Telle a été la première étape parcourue par la chirurgie moderne dans la voie du progrès. Un grand problème est résolu, celui de la suppression de la douleur; un autre ne tarde pas à se poser et va être résolu à son tour, celui de la suppression de l'hémorragie. A mesure que les chirurgiens plus hardis entreprennent des opérations plus délicates et de plus longue durée, ils comprennent mieux les inconvénients des grandes pertes de sang et ils s'efforcent, par les procédés les plus divers, d'économiser ce précieux liquide.

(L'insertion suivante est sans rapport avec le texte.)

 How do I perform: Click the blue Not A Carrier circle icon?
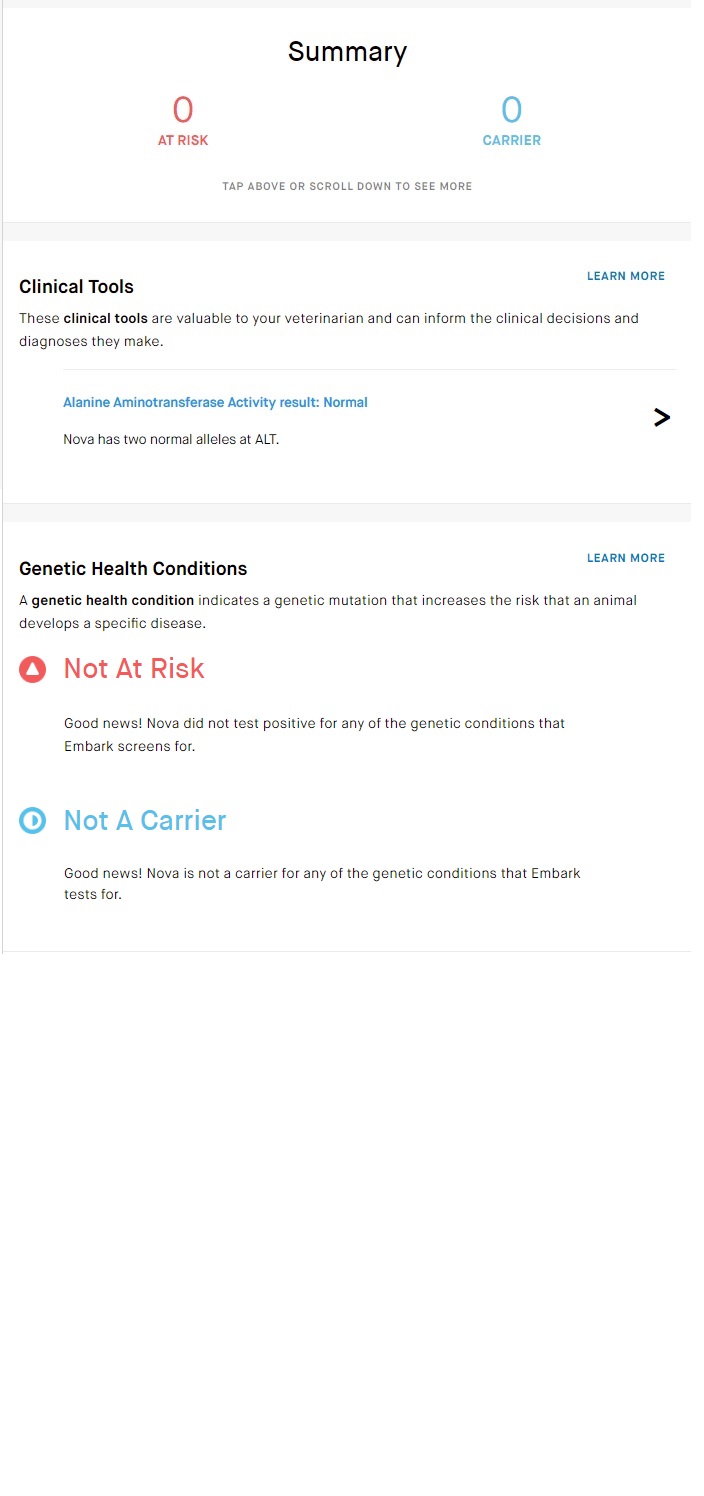[32, 821]
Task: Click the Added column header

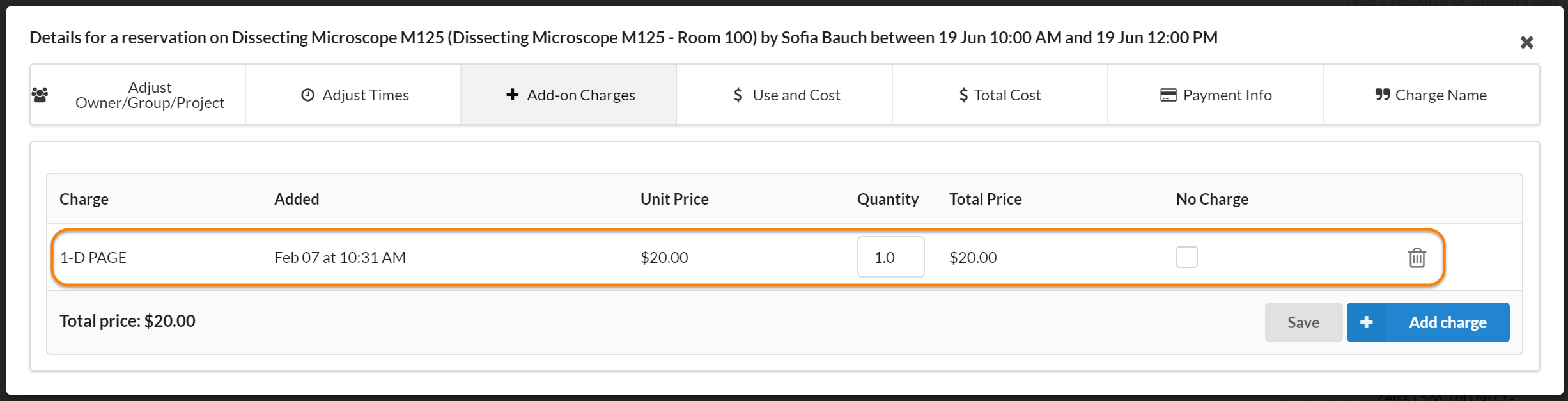Action: [x=297, y=199]
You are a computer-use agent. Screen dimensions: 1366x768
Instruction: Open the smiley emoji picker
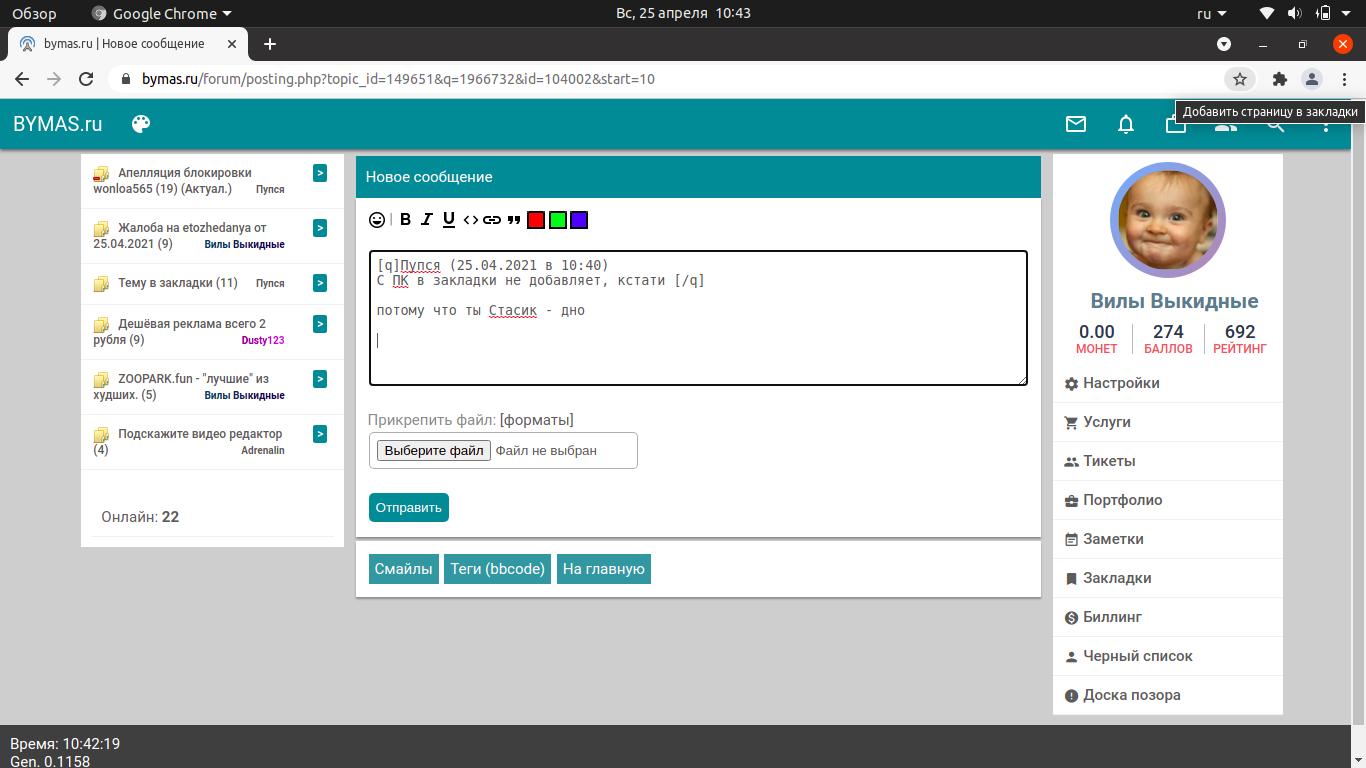[x=377, y=220]
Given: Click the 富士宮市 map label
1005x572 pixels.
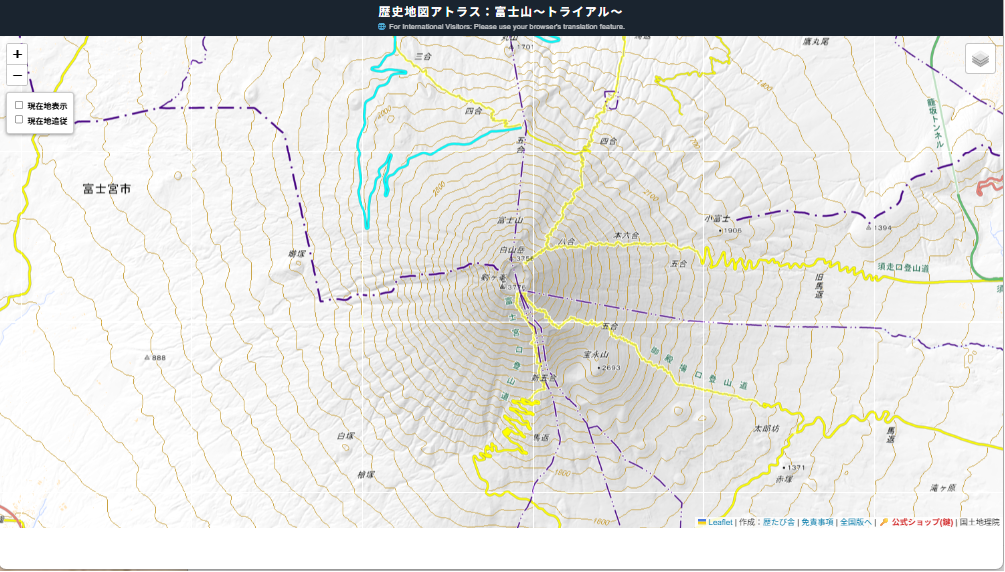Looking at the screenshot, I should 107,189.
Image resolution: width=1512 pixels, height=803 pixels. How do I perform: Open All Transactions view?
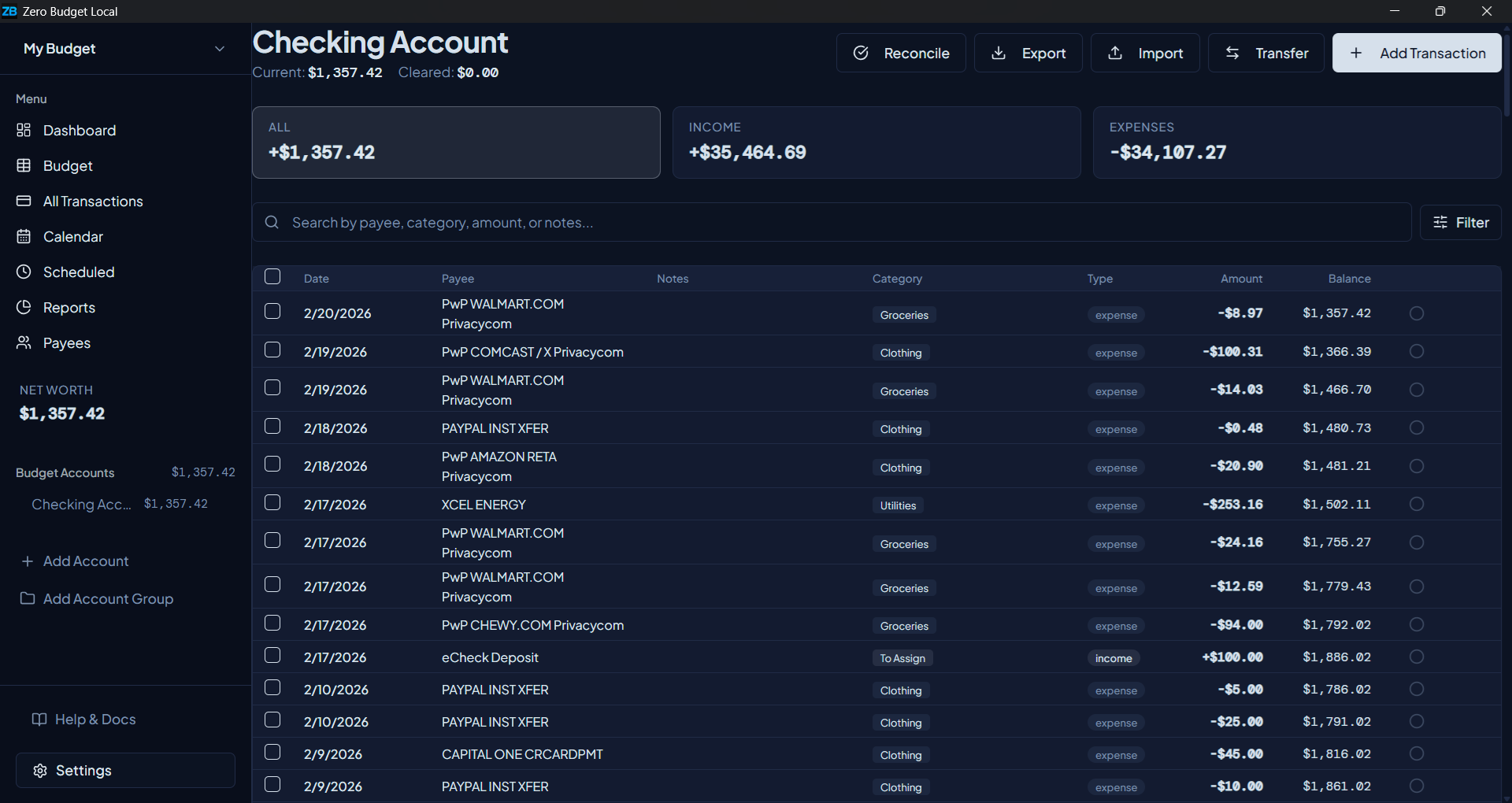click(93, 202)
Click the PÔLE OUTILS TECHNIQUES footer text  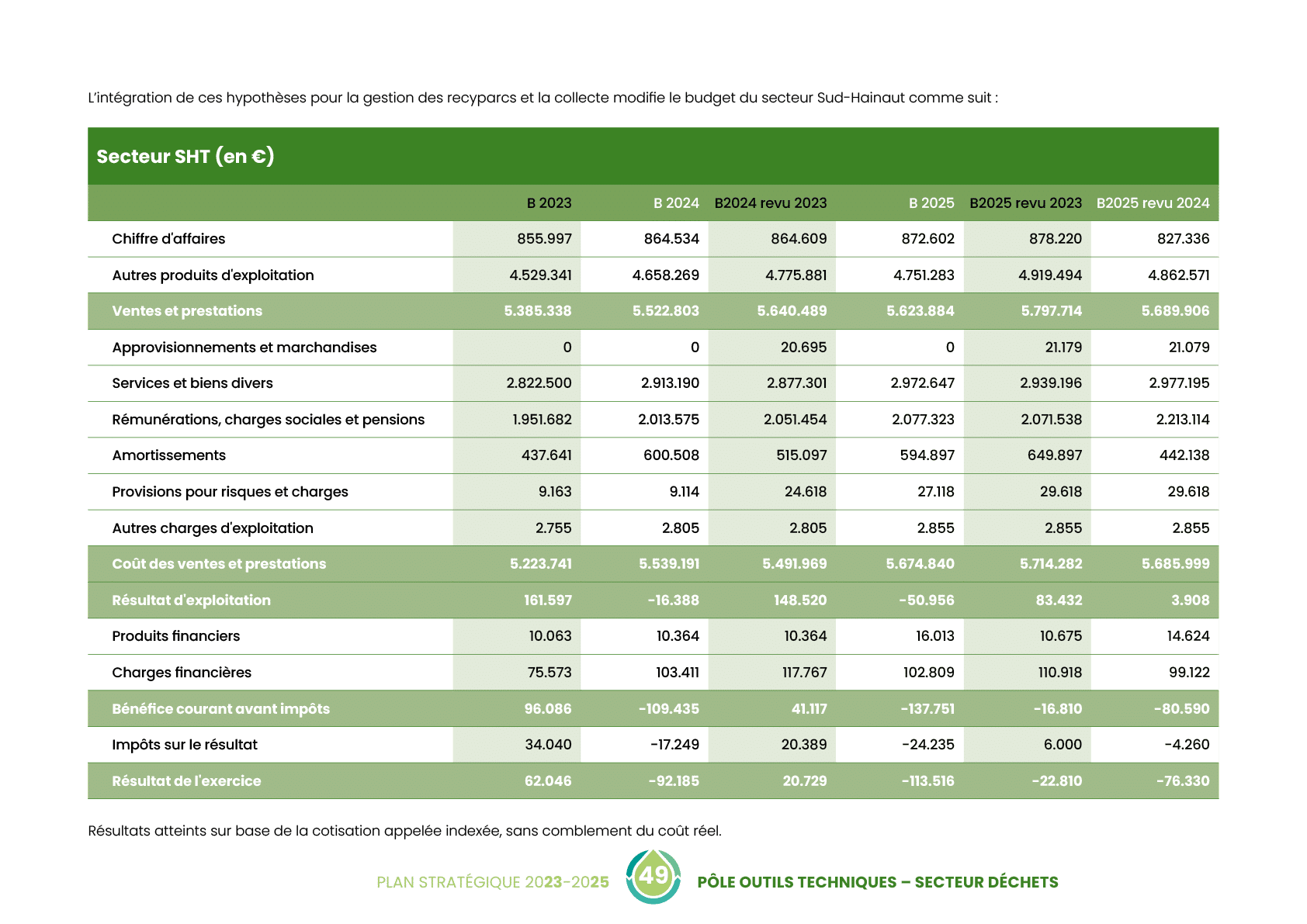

Ils ont si bien réussi dans cette voie qu'aujourd'hui la plupart des opérations qui se font sur les membres, les amputations, les résections articulaires, les enlèvements de tumeurs, etc., peuvent se pratiquer sans faire perdre au malade plus de quelques grammes de sang. Ce résultat s'obtient par le procédé d'hémostase préventive qu'a fait connaître, en 1873, le célèbre chirurgien allemand von Esmarch. Rien n'est simple comme cette invention. Une bande élastique appliquée depuis l'extrémité du membre, main ou pied, jusqu'à sa racine, exprime en quelque sorte le sang qui s'y trouve; un tube de caoutchouc, gros comme le doigt, que l'on serre fortement au delà du dernier tour de bande, comprime circulairement le membre à sa racine et ferme hermétiquement toutes les artères; si alors le chirurgien enlève la bande, il n'a plus devant lui qu'un membre pâle, anémié, exsangue, dans lequel il peut tailler à toutes les profondeurs et dans toutes les directions sans qu'une goutte de sang vienne masquer à ses yeux le champ opératoire. C'est là ce qu'on est convenu d'appeler l'hémostase préventive; mais, ainsi que nous venons de le dire, elle n'est applicable qu'à la

chirurgie des membres. Partout ailleurs, le chirurgien qui opère lutte continuellement contre l'hémorragie en appliquant sur chaque artère blessée, à mesure qu'un jet de sang la signale à ses yeux, des pinces spéciales dites pinces hémostatiques, dont l'invention doit être attribuée à Koeberlé, de Strasbourg (1865), bien que M. Péan, de Paris, en soit à bon droit considéré comme le principal vulgarisateur. L'opération terminée, il est nécessaire d'arrêter d'une façon définitive le cours du sang dans les vaisseaux ouverts, sous peine de voir survenir des hémorragies post-opératoires qui compromettraient le résultat.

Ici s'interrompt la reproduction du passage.